*Teks Kutipan*:
---+---

KASUS pemerkosaan beramai-ramai seorang mahasiswi 23 tahun dalam bus kota di New Delhi pekan lalu, menggegerkan seantero India. Melecut polemik panas isu keamanan bagi perempuan. Masyarakat, politisi, aktivis ramai-ramai turun ke jalan, mengutuk para pemerkosa biadab yang merendahkan harkat perempuan.
Hukuman seberat-beratnya harus diberikan pada para pelaku. “Hukuman mati sangat penting. Saya sarankan para pelaku dibuat impoten, agar mereka tobat setiap hari di sepanjang sisa hidup mereka,” kata pemimpin Komnas Perempuan India (NCW), Mamta Sharma seperti dimuat Press Trust India, Kamis (20/12/2012).
Sharma menegaskan, pemerkosaan di bus kota yang merupakan fasilitas publik, adalah kasus yang memalukan, tak hanya bagi ibukota New Delhi, tapi mencoreng muka India sebagai sebuah negara beradab.
Sebuah wacana kemudian mengemuka. Emirates247 mengutarakan pertanyaan; apakah perkosaan ini ada hubungannya dengan semua hal yang berbau Bollywood—film serta musiknya?
Sudah sejak lama Bollywood, industri film dan musik India, mengemas seks dalam jualannya. Pakaian minim, lirik sugestif, dan tarian vulgar hampir selalu ada di film-film India. Tarian vulgar itu ditampilkan dengan cara menyodorkan panggul, saling memeluk, dan mendekatkan bibir ke bibir lawan jenisnya begitu dekat.
Sekadar contoh, lagu-lagu ‘Halkat Jawani’, ‘Chikni Chameli’ sangat mengundang. Bukan lagu-lagu zaman sekarang saja, tapi juga India zaman dulu seperti ‘Kuch-Kuch Hotta Hai’, ‘Mohabbatein’, dan lainnya lagi.

---+---

*Yang Diminta*:
a: Tuliskan ulang tanpa perubahan bagian berita tentang pemerkosaan di New Delhi dari "Sharma menegaskan, pemerkosaan" sampai "sebuah negara beradab.".
b: Tolong lanjutkan berita tentang pemerkosaan di New Delhi, mulai setelah kalimat terakhirnya.

*Bagian Data*:

---+---

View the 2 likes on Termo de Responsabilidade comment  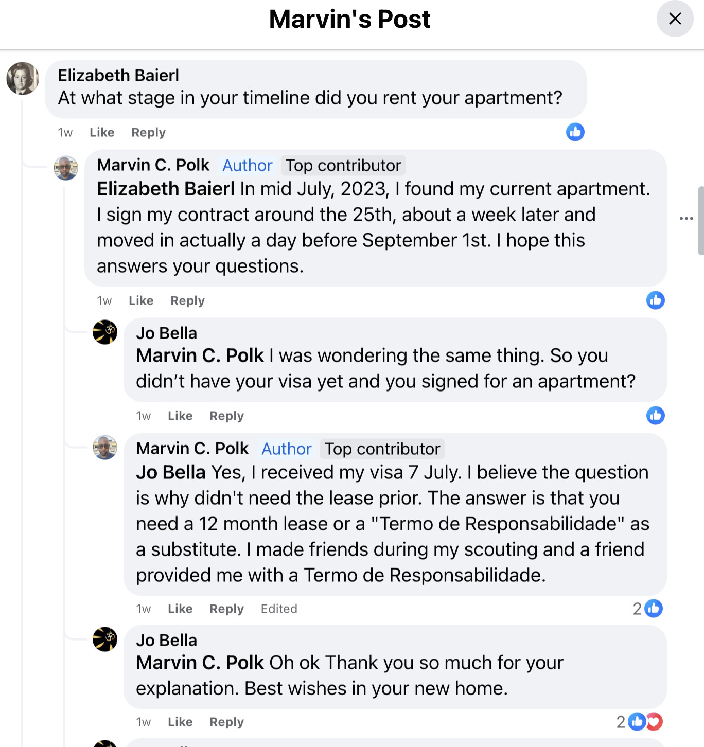pyautogui.click(x=648, y=609)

---+---

*Jawaban*:
a:
Sharma menegaskan, pemerkosaan di bus kota yang merupakan fasilitas publik, adalah kasus yang memalukan, tak hanya bagi ibukota New Delhi, tapi mencoreng muka India sebagai sebuah negara beradab.

b:
Simak lagu ‘Srikandi’ yang dinyanyikan oleh Kareena Kapoor. Sambil memamerkan perutnya, ia menyanyikan lirik, “Mengapa hanya menginginkanku dengan matamu saja, sementara tangan kamu kan bebas? Ayo pangeranku, biar kutunjukan engkau surga.. .”
Sebenarnya, di masa lalu, kelompok-kelompok konservatif di India telah mengangkat bendera merah akan ‘publisitas murahan’ seperti ini.
Begitu juga dengan masyarakat India sendiri.
Ketika Nishika Tridevi mendengar putrinya yang berusia sembilan tahun menyanyikan lagu Kareena di atas, Tridevi sangat malu.
“Rasanya seperti seseorang mengguyurkan seember air es dingin dan ke muka saya,” kata Trivedi. “Ketika mendengar soal pemerkosaan oleh gang itu, darah saya mendidih, ini bukti bahwa wanita tidak dihormati dan sangat rentan di India, sementara putri saya menyanyikan lagu yang sama sekali tidak menghormatinya sebagai seorang perempuan dengan lirik yang sangat mengundang tersebut. ”
Ruchika Mathur, seorang ibu dari dua dari Delhi, mengatakan: “Saya tidak punya jawaban apakah mereka berasal dari latar belakang yang kasar atau umumnya tidak menghormati perempuan, tapi saya mempertanyakan apakah lagu-lagu dan film merupakan bahan bakar perbuatan jahat yang ada dalam diri mereka.”
Gurdeep Singh, seorang ayah, menanyakan bagaimana pikiran kita bila pada malam hari disodori dengan kalimat ‘Baharon Phool Barsao’ (Mandi dengan Bunga) atau ‘Night Ki Naughty Kahaani’ (Kisah Nakal Malam Ini). “Itu lirik-lirik yang sangat mengundang. Sebagai orang tua, yang tujuannya menjaga anak agar mereka aman, tidakkah Anda mempertanyakan pengaruh seperti industri film India yang terus menjadikan wanita sebagai obyek sedemikian rupa?”
Kebebasan Kreatif
Namun Singh, Mathur dan Trivedi juga bukannya tidak mendapat opini lain. Piyush Lohade, seorang mahasiswa India yang tinggal di Dubai menyela, “Apakah Anda serius akan memberitahu saya bahwa kita harus menyalahkan Bollywood untuk menjerat enam pemerkosa dan ratusan orang lain yang telah melakukan perkosaan di masa lalu dan akan terus melakukannya di masa depan?”
Ia melanjutkan dengan berapi-api, “Faktanya adalah, mereka adalah orang-orang sakit jiwa. Bahkan jika Anda memutar film agama di TV sepanjang hari, tak akan perbedaan untuk mereka. ”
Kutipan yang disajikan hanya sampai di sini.